- WHAT YOU NEED TO DO:
Scan the material for the word "will" and copy each line where it occurs.
Top of EXTRACTED INFORMATION
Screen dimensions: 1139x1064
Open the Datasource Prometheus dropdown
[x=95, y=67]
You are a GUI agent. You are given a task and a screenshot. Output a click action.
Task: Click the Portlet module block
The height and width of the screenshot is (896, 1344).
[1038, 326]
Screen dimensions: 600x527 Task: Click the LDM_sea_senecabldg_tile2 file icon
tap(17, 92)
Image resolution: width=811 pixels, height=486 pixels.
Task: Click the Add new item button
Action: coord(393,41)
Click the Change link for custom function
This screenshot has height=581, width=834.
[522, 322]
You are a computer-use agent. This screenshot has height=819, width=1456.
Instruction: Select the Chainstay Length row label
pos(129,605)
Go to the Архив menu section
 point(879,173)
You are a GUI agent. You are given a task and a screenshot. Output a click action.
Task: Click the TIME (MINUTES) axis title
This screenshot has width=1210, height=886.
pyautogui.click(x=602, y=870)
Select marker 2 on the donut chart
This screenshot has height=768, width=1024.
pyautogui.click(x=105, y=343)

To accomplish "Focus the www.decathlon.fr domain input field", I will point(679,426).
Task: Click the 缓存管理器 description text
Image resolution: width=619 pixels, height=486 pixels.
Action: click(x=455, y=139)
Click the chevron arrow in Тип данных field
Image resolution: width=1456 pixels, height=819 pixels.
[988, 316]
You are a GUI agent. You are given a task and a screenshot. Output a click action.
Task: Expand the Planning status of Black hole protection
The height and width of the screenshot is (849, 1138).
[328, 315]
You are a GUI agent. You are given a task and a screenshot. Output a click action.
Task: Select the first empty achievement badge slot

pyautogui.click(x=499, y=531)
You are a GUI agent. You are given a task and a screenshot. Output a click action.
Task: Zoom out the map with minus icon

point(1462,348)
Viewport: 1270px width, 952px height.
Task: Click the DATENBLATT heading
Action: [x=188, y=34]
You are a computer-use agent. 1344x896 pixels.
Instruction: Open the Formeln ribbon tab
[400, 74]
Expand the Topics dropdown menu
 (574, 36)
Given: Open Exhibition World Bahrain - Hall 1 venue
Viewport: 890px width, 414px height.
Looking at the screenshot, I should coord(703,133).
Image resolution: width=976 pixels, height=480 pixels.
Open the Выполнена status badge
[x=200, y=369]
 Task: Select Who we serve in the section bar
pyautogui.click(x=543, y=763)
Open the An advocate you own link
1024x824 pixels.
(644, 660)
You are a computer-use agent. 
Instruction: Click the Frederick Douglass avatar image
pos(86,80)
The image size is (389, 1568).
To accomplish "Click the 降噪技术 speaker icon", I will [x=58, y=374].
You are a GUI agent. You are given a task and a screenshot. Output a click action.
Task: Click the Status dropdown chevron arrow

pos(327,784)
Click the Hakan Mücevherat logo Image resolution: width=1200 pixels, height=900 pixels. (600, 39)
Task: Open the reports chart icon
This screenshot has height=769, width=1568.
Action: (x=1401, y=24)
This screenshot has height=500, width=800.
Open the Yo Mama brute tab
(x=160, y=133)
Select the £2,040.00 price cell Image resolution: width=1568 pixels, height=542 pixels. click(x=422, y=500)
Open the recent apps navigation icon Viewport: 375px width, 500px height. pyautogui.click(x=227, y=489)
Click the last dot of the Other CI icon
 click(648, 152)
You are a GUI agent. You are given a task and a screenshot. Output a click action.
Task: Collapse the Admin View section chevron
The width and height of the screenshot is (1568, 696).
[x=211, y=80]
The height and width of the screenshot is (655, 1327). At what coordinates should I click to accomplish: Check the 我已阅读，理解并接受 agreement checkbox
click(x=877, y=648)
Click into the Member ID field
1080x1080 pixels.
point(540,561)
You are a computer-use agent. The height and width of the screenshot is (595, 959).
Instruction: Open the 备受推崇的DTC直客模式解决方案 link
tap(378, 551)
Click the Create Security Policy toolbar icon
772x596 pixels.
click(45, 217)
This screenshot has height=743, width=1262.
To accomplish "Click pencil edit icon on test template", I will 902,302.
Bottom of EXTRACTED INFORMATION
- ANSWER FOR THE TASK:
To accomplish "Focus the www.decathlon.fr domain input field", I will point(679,426).
To accomplish "Click the 降噪技术 speaker icon", I will [x=58, y=374].
To accomplish "Click pencil edit icon on test template", I will 902,302.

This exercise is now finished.